What account would I give of a rejection on empirical grounds?

I might compare this with complexity: the new rule makes it very hard to play the game. People may 'explain' this by saying: "But not X!" ("But it just isn't raining!"). This doesn't help to clear the confusion. Perhaps if they said "I can't think what you might mean by insisting that X is true ..." - I don't know what you are committing yourself to; how X fits into the game. I think this would be a better answer, from someone still trying (seriously) to play. Flat contradiction "But not X!" is an end point, not a move in the game (just as, in another context "But necessary X!" would be). It's like saying "I'm not playing your game!" - I'm no longer an interlocutor on that basis.

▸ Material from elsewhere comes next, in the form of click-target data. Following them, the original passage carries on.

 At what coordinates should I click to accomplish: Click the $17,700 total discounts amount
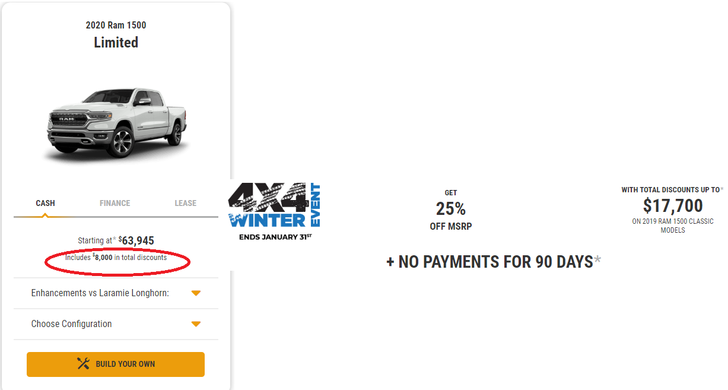tap(673, 206)
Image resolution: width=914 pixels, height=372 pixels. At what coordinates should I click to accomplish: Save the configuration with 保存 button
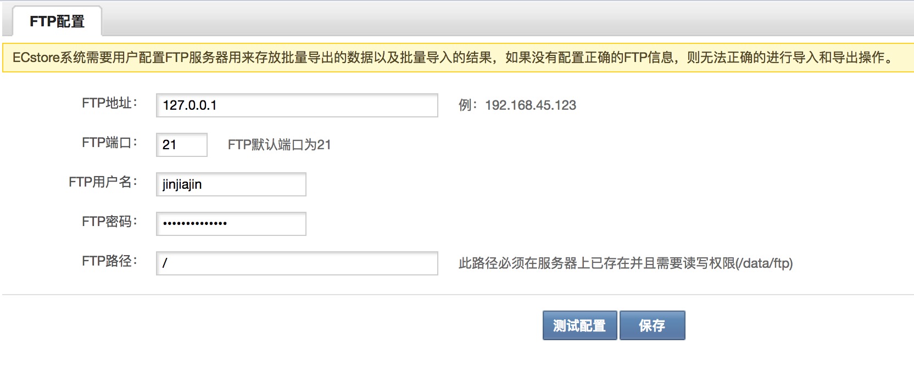point(652,325)
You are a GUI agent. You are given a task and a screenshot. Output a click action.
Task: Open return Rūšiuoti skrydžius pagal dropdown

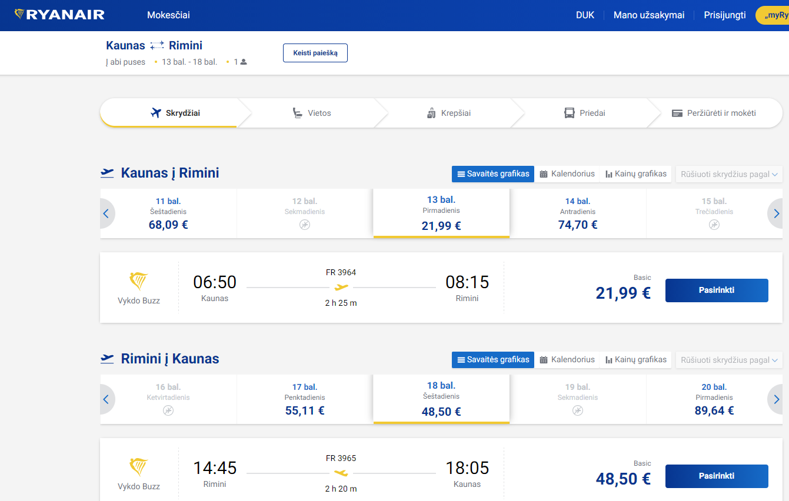[729, 360]
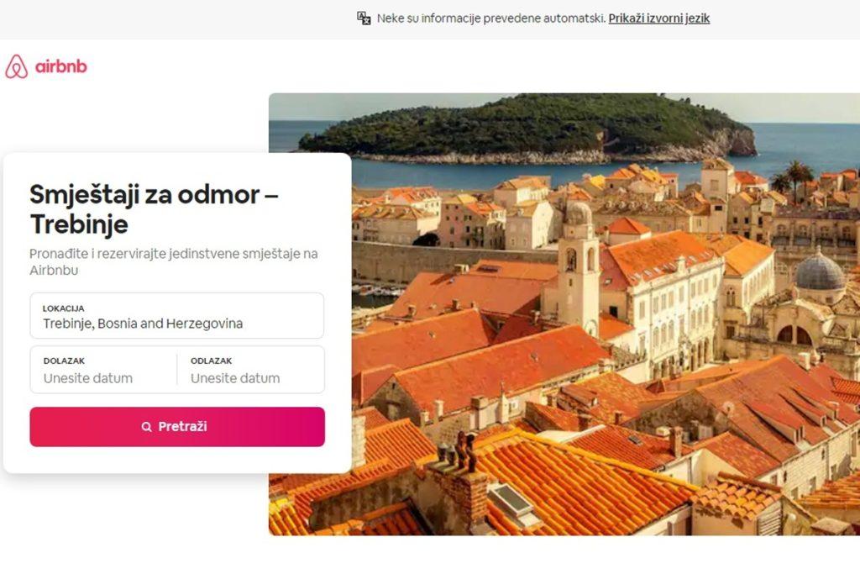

When we experiment with an axiomatic system, we are interested in whether certain statements are theorems of the system; whether the system makes sense (is consistent?); and whether the system has an interpretation (an 'application').

Chaitin is right that a lesson of the halting problem is that mathematics requires experiments. But what kinds of experiments? Well - experiments with ways of talking. (A defining characteristic of 'real' or 'natural' languages is that they are both the fora for making these experiments and a product of their outcomes).

Serious interlocutors take responsibility for the intelligibility of their truth claims - they do not hand this over to a 'neutral' argument. If we try to make 'X is true' look something like 'X is a theorem of S', we simply move the responsibility from the 'X is true' claim to the 'the axioms of S are true' claim.

Maybe a good way of saying it is to say that when I claim that 'X is true' I also promise to make playing the X move intelligible. I'm prepared to show how it fits in, what adjustments it requires etc.; and to stand by those demonstrations and adjustments.

Within a shared game, of course, some things 'come out' as true, in the way that some statements turn out to be theorems of an axiomatic system. This is inevitable, because the shared game depends on some shared rules, and these rules have consequences. (The shared game must avoid contradictions, but only because a game which admits contradiction has no rules.)

Creating and modifying rules - introducing axioms via the 'X is true' formula - is also part of the game, although certain 'fundamental' rules (among which are the rules which render the introduction of new rules intelligible) cannot be broken. We can search for these fundamental rules (this is doing philosophy) but we cannot expect them to generate the whole system.